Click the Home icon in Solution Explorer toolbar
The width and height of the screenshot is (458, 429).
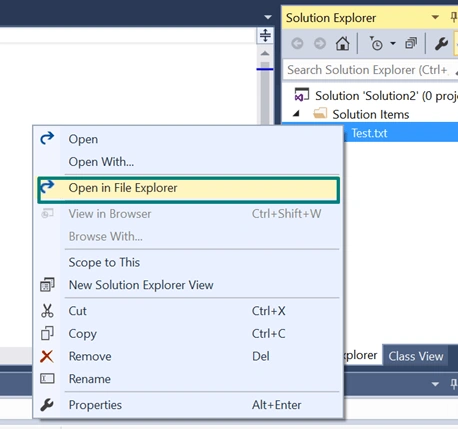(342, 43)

---

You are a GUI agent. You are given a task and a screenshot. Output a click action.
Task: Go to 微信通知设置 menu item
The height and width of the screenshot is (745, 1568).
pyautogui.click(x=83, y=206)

# [Problem details]
Reproduce the entries verbatim, from the line containing "You are a GUI" through the line containing "pyautogui.click(x=83, y=206)", including both of those lines.

# [Task solution]
You are a GUI agent. You are given a task and a screenshot. Output a click action.
Task: Go to 微信通知设置 menu item
The height and width of the screenshot is (745, 1568).
pyautogui.click(x=83, y=206)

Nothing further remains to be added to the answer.